Idaho's Lemon Law governs motor vehicles that are subject to a manufacturer's written warranty. If your motor vehicle is a "lemon," the manufacturer is required to replace it with a comparable new vehicle or refund the purchase price, including the value of any trade-in, not to exceed one hundred five percent (105%) of the manufacturer’s suggested retail price of the motor vehicle. The manufacturer may deduct a reasonable charge for your use of the vehicle.

To be considered a "lemon," the vehicle must have a defect that substantially impairs its use, value, or safety, and the manufacturer, its agent, or dealer must not have been able to correct the problem after a reasonable number of attempts.
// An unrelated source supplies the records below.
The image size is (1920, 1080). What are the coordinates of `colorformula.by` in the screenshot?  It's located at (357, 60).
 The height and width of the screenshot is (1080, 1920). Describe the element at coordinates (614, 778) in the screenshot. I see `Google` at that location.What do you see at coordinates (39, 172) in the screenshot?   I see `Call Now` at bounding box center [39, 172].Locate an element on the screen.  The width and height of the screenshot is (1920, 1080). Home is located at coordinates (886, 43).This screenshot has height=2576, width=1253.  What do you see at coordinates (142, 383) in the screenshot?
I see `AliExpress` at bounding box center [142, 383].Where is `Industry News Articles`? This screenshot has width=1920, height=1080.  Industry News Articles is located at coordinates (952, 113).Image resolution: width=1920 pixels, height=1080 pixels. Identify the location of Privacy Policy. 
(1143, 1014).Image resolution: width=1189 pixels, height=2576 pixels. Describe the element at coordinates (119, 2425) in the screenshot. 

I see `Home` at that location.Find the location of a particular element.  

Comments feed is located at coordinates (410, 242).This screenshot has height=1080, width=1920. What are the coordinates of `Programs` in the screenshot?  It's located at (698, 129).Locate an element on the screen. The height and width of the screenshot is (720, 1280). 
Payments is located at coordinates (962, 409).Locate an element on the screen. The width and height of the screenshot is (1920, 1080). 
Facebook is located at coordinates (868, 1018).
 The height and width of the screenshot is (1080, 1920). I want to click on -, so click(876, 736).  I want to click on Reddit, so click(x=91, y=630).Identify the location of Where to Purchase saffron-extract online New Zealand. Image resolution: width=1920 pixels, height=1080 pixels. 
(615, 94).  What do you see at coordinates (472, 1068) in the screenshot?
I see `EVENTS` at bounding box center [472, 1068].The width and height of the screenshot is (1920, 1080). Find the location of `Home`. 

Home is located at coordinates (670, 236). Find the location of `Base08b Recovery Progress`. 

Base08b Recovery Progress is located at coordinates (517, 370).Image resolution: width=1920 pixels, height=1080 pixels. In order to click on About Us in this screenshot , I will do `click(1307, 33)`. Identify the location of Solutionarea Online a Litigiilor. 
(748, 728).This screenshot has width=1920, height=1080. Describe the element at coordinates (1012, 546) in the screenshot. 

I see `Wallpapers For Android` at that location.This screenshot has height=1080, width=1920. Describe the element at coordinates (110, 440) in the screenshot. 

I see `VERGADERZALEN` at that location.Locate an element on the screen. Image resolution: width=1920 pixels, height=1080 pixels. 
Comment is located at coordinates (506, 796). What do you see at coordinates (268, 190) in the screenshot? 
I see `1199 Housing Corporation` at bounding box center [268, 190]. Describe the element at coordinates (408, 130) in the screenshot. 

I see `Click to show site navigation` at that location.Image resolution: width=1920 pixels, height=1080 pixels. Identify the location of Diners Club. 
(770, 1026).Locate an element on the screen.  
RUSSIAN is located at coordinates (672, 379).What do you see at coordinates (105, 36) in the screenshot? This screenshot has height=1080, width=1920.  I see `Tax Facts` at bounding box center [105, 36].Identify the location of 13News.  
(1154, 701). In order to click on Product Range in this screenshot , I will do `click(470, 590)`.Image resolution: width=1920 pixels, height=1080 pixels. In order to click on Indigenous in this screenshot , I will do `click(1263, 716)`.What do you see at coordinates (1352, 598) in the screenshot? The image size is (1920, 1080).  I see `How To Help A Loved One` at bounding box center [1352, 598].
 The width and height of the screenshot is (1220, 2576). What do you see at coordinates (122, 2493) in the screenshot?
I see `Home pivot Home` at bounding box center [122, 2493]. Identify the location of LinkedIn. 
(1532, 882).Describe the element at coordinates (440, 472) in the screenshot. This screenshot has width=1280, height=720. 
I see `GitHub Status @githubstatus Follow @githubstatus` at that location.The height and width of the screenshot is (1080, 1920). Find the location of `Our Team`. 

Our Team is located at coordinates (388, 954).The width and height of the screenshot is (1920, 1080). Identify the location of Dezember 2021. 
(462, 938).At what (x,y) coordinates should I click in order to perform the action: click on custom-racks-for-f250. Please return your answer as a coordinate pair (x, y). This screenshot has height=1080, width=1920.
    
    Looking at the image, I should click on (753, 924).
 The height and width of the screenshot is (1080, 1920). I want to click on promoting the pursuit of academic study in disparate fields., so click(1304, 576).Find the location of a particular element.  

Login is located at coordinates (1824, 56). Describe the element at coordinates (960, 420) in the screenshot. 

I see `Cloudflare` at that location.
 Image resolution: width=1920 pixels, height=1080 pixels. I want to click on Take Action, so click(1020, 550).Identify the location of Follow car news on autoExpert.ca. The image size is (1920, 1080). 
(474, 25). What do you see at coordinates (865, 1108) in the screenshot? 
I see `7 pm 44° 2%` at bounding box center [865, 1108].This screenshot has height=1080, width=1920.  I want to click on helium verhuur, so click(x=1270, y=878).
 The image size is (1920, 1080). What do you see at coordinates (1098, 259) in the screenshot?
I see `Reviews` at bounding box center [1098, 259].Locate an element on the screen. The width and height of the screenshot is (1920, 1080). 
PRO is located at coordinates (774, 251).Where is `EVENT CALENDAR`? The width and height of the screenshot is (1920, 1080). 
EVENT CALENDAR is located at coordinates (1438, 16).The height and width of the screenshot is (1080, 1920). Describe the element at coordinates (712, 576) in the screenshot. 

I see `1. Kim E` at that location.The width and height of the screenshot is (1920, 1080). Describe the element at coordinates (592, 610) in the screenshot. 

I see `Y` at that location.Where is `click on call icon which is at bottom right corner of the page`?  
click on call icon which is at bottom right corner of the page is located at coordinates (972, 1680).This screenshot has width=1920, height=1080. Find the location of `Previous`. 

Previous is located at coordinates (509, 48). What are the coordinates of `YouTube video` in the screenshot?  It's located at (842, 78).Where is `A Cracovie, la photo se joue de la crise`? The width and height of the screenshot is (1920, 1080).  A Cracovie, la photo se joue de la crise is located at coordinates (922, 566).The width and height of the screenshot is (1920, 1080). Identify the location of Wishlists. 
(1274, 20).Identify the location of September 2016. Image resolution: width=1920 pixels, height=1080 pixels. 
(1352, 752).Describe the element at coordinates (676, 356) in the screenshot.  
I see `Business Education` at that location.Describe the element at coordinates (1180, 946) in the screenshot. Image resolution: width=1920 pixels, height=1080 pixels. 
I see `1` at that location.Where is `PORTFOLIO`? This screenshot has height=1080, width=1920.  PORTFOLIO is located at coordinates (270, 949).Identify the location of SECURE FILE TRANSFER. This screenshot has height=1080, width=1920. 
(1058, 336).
The vehicle is not considered a “lemon” if your abuse, neglect, or unauthorized modifications or alterations of the vehicle caused the problem.

The Idaho lemon law presumes the manufacturer had a reasonable number of attempts to repair the motor vehicle, if, within two years of the date the buyer took delivery of the motor vehicle or 24,000 miles (whichever comes first), the vehicle was in for repairs for the same problem at least four times, or it was out of service because of repairs for a total of 30 or more business days. You may still have a lemon law claim if repairs occur after 24,000 miles or two years but before the manufacturer’s warranty expires, provided that you first reported the problem to the manufacturer, its agent, or authorized dealer during the term of the vehicle’s applicable express warranty. However, this type of claim will be much harder to prove.